14 April 2005

The Carnivore Cycle

One of the major theorems in thermodynamics is that the correct answer to a problem involving potential heat transfer depends upon whether the system is open or closed—that is, whether there are external inputs to the system or not. This is where we get the "heat-death of the universe" concept: By definition, the universe is a closed system, so any entropic loss of energy cannot be replaced by an external input, as in the Carnot cycle. Keeping this stultifyingly abstract theorem in mind, let's turn to a little economic theory, shall we?

The Perfesser predicts that

[T]he next time a universal single payer plan gets to the policy table, however, [] business will be first in line to back it. When you read interviews like the one Rick Wagoner gave the Journal, one can but conclude that business is itching to shift health care costs off their books and onto the American taxpayer.

Well, sure. That's what all economic actors really want to do: get an external input by shifting a cost to someone else for no burden. But wait: Where does that input come from in this particular system? Since business not only gets its income from the taxpayer, but (if one follows the increasingly tortuous chains of ownership) is the taxpayer, isn't this just adding another step to the system? After all, somebody already is bearing that burden. It's easy to spot it in Medicare, in Medicaid, in higher insurance costs for the insured that subsidize care for the uninsured. It's less easy to spot, and probably impossible to quantify—but, nonetheless, there—in reduced productivity from untreated patients, in lower potential learning from untreated children, etc.

More importantly, this hidden cost system also imposes a hidden incentive to sue—and, therefore, pay legal fees, and the salaries of insurance adjusters, and more legal fees, and expert witnesses, and still more legal fees—because the individuals who need care seek to find a way to pay for it. If, however, fear of inability to pay for medical care is banished by a working (as opposed to riddled-with-holes) single-payer system, that segment of the system is no longer a source of economic friction and dissipated energy.

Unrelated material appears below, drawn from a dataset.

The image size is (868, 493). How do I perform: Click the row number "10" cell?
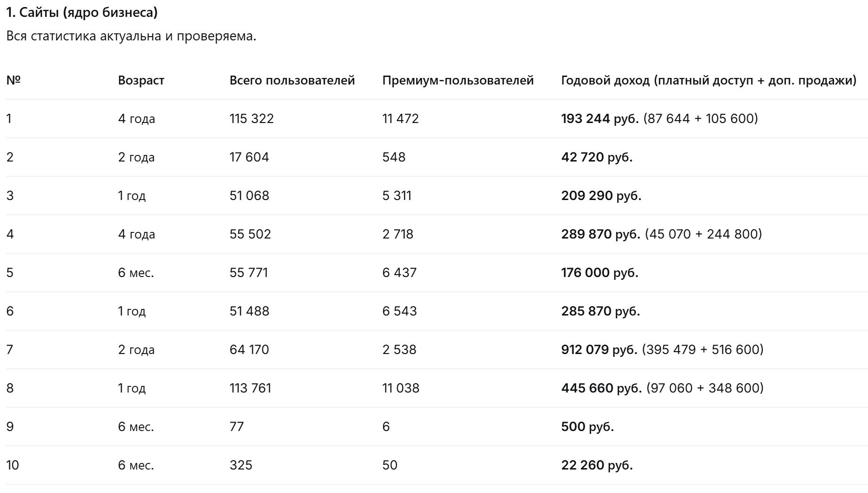[13, 465]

In other words, the best tort reform is probably controlling not the power to sue at the drop of a hat, but the motivation to sue at the drop of a hat. That is, business should welcome single-payer insurance because it will no longer bear hidden costs or needless friction. Neither will it be subsidizing a business form that depends upon inefficiency and asymmetric access to information for its survival: selective insurance. A single-payer system—again, a working system, not an illusory one—will also allow the courts to concentrate on the outlier cases, where there remains a true dispute as to responsibility and injuries (whether so caused or not) outside the normal scope of mere medical need.

That suggestion is probably going to make me very unpopular with both the plaintiffs' PI bar and the insurance-defense bar; with the walrus and with the carpenter. So be it.